Staten Island University Hospital breaks ground to protect from future storms

As flood waters impact the Carolina’s in the aftermath of Hurricane Florence, Staten Islanders are reminded of Superstorm Sandyand the recovery that followed; a recovery that some Islanders still face.

On September 26, 2018, Staten Island University Hospital broke ground on a new 12,600-square-foot power plant to protect vital infrastructure from dangerous storms and floods.

When Superstorm Sandy made landfall in 2012 it demolished the Island’s coast line, moving more than half a mile inland. The storm surge threatened the electrical switch gear which allows the hospital to change power flow from Con-Ed to emergency backup power.

Luckily, the water receded and through the efforts of the dedicated staff, the hospital provided full services throughout the storm and the weeks that followed.
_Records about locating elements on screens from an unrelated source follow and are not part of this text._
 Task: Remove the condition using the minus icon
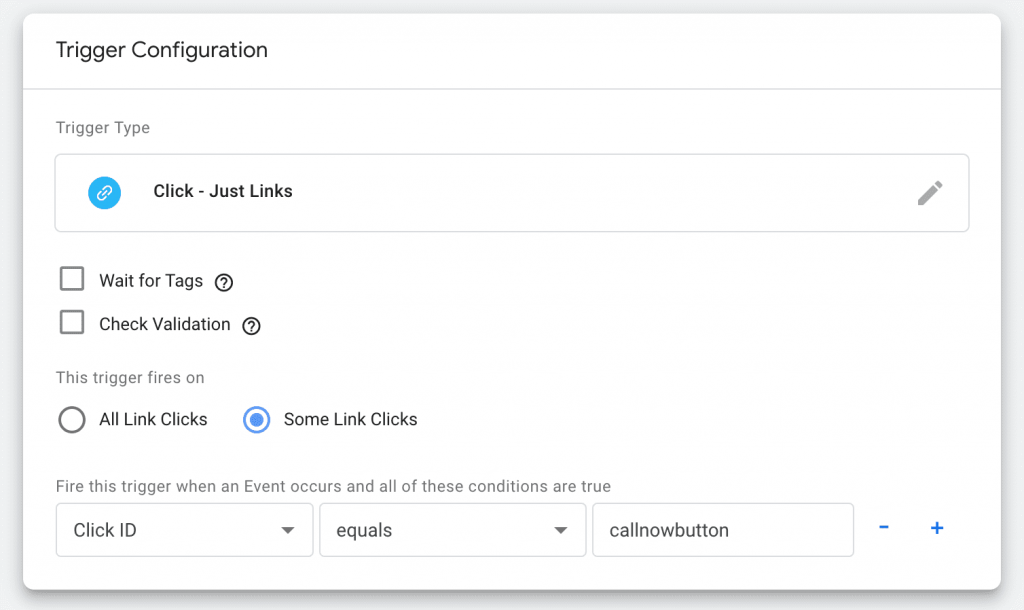pos(884,528)
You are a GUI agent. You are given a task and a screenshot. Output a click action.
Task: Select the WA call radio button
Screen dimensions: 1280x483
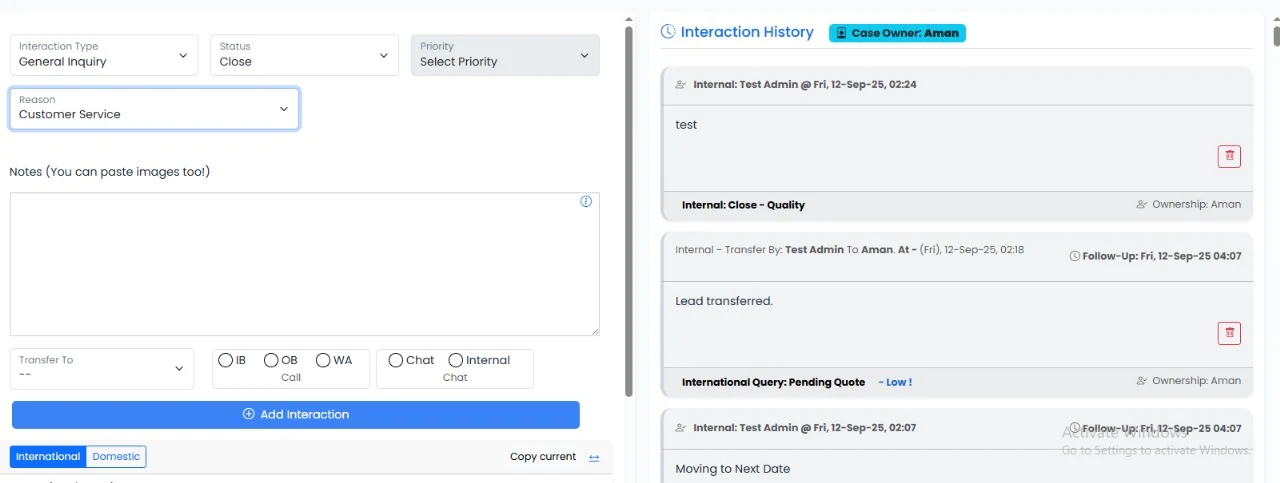tap(323, 360)
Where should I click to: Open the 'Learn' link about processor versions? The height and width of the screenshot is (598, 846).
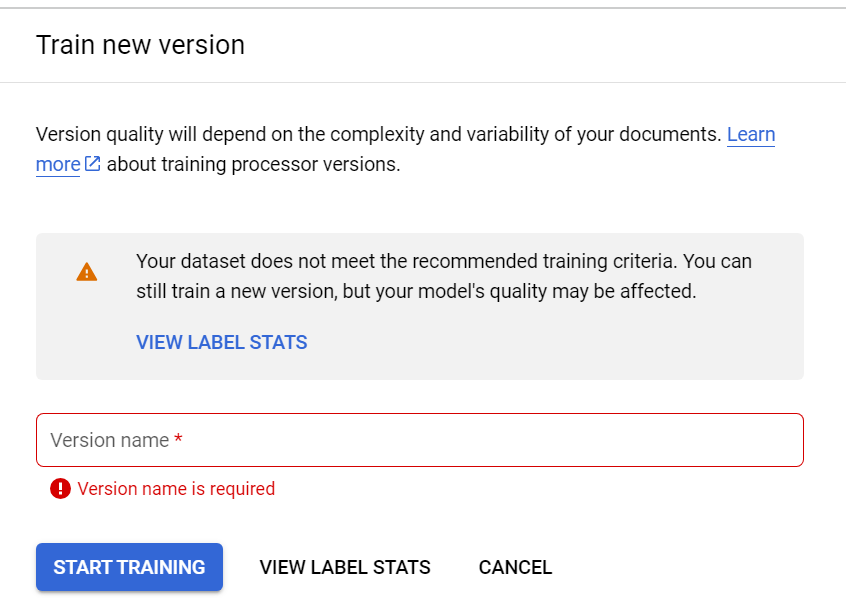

Planning for the future, the new plant is being built at an elevation of 18 feet above Mean Sea Level, noting the FEMA 500 year Flood Elevation for the planned site is 16 feet.

Funding for the North Campus Project and a similar power plant project for the South Campus comes from combined FEMA and HUD grant awards; $28 million appropriation from New York City Mayor Bill de Blasio through the Federal Department of Housing and Urban Development (HUD) Community Development Block Grant Program – Disaster Relief Fund and a $12 million award by New York State Governor Andrew Cuomo under the Federal Emergency Management Agency (FEMA) Hazard Mitigation Grant Program.  The balance of the projected $68 million cost for the North and South campus power plant projects will be financed by Northwell Health.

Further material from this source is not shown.